Dataset records:
□ □ □ □ □ □ □
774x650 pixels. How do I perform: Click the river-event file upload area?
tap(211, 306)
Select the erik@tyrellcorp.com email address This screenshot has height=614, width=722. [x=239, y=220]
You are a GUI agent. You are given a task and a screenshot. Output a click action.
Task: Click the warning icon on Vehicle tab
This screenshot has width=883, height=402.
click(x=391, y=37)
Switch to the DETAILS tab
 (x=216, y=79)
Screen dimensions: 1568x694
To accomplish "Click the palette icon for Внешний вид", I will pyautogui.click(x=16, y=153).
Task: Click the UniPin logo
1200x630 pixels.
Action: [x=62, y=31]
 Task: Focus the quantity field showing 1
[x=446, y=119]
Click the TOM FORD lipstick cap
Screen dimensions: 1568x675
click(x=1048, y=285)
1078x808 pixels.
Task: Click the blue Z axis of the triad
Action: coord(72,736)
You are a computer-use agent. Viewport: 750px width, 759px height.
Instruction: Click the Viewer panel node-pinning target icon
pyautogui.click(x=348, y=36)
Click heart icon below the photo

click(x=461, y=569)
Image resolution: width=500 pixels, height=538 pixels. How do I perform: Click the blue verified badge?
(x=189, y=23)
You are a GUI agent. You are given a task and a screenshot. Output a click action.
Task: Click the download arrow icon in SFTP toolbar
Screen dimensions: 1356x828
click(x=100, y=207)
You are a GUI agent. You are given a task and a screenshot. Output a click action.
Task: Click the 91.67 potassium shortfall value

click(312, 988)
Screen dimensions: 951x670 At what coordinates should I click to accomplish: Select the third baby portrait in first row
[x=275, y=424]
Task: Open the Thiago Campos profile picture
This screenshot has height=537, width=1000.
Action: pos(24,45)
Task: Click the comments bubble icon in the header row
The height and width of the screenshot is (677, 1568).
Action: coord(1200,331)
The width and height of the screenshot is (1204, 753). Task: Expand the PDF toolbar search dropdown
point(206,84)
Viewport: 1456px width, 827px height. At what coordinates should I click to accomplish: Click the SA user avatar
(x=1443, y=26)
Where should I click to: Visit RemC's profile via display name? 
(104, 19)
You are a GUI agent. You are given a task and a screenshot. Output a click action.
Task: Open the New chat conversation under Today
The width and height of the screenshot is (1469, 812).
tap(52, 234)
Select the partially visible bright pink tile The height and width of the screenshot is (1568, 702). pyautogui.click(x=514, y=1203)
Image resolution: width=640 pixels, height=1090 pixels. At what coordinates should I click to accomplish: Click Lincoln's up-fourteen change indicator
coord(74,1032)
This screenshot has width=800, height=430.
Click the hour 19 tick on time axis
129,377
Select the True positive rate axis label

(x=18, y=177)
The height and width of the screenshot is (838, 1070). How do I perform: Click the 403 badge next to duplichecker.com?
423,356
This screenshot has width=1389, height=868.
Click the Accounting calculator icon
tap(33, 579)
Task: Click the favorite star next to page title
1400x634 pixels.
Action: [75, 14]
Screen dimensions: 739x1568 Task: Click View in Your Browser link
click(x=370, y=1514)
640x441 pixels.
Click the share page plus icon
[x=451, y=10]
□ □ □ □ □ □ □
**ACTIVITY**
Scan the data above for the word "Open" and report every line where it is found.

**RESPONSE BELOW**
Task: Open the Thiago Campos profile picture
Task: Open the New chat conversation under Today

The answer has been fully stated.